Before the winner is announced in early March, we will be profiling each of the shortlisted authors and asking them a few questions about the writing of their book. Make sure you're signed up for our blog so you can read every one.
As well, you have the chance to win copies of all five shortlisted books. Enter our "Guess the Winner" contest
for a chance to win.
Here's the shortlist:
- Marcello Di Cintio for Walls: Travels Along the Barricades
- Taras Grescoe for Straphanger: Saving Our Cities and Ourselves from the Automobile
- Noah Richler for What We Talk About When We Talk About War
- Jeffrey Simpson for Chronic Condition: Why Canada's Health-Care System Needs to be Dragged into the 21st Century
- Peter F. Trent for The Merger Delusion: How Swallowing Its Suburbs Made an Even Bigger Mess of Montreal
The jury members this year are Ed Broadbent, Tasha Kheiriddin and Daniel Poliquin. You can check out our page to learn more about them.

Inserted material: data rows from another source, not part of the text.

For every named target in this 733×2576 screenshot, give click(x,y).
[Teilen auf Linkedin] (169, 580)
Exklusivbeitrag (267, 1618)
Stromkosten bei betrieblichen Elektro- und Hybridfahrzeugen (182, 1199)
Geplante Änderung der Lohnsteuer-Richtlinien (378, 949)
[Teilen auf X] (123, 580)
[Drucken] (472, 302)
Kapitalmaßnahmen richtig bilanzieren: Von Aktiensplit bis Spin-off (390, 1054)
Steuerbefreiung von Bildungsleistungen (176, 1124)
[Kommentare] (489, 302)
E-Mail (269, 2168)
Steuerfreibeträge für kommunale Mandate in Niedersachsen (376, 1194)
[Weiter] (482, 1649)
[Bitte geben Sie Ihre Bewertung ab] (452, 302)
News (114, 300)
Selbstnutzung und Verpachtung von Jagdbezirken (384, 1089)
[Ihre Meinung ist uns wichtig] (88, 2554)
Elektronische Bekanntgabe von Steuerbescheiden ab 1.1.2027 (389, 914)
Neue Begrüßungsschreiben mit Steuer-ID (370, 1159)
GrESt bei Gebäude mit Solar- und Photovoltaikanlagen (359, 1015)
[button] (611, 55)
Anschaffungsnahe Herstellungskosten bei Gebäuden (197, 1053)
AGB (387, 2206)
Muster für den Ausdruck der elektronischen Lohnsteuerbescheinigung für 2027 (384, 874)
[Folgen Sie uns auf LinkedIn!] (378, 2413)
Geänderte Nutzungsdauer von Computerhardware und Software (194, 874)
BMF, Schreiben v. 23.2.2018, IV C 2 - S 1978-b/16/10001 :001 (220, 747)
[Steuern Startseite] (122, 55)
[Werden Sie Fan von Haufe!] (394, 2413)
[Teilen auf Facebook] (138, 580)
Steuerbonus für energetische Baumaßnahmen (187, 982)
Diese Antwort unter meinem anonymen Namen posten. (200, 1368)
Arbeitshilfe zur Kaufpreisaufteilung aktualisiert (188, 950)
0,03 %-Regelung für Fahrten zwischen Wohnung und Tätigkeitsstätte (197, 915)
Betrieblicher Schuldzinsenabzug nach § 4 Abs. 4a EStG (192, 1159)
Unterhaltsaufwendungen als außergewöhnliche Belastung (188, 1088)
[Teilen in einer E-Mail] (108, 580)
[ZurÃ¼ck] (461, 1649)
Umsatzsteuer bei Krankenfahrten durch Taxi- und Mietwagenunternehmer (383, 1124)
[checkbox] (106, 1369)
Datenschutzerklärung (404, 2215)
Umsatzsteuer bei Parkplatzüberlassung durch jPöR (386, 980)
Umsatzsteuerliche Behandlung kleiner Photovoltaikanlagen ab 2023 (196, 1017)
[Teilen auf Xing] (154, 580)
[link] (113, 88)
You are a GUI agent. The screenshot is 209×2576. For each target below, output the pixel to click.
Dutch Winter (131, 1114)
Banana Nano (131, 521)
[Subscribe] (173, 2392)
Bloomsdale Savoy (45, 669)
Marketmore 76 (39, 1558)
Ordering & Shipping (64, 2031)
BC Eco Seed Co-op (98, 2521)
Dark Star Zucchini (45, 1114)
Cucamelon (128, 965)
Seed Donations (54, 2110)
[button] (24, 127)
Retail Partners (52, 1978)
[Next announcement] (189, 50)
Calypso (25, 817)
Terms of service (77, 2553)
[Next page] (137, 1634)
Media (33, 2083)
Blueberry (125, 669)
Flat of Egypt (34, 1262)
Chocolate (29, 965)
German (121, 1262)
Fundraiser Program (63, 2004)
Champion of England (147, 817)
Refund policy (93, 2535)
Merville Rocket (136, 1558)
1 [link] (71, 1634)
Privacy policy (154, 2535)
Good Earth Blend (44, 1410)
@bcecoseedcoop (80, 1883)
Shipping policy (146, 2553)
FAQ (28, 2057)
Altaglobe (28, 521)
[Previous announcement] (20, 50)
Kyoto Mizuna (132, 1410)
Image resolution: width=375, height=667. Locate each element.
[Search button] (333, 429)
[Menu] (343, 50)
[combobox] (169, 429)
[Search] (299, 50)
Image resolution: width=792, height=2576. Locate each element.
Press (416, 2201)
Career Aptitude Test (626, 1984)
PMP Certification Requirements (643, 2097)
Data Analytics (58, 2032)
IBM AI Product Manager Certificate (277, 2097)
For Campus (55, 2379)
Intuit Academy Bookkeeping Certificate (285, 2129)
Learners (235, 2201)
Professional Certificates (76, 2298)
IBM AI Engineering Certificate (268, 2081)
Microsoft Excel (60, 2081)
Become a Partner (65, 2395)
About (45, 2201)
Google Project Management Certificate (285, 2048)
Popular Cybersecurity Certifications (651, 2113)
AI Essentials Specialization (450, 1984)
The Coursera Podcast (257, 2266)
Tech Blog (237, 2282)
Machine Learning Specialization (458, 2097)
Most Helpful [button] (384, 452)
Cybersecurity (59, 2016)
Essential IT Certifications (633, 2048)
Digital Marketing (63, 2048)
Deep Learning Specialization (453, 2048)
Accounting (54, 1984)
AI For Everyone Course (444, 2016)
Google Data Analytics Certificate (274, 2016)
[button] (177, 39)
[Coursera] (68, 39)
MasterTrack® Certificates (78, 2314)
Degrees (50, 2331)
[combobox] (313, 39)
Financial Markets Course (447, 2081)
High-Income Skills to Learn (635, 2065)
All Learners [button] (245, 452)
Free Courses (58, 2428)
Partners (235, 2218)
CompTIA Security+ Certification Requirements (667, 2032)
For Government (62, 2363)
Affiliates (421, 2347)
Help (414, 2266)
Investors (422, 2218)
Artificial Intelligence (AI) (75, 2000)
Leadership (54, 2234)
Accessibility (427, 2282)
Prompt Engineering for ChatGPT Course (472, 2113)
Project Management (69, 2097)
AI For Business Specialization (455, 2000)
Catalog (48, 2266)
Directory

Ed Broadbent offered this take on how they decided what to include in the shortlist: "Political writing can take any literary form and can embrace any subject that may or should affect the rules and laws we live by as members of a community. How we educate or travel, how we tax and how we reward, how we house people and how we produce—or how we make the rules themselves—all these are subjects not just for politicians or social scientists, but for historians, biographers, travellers or novelists, who can reflect on such questions in their own distinct and imaginative ways."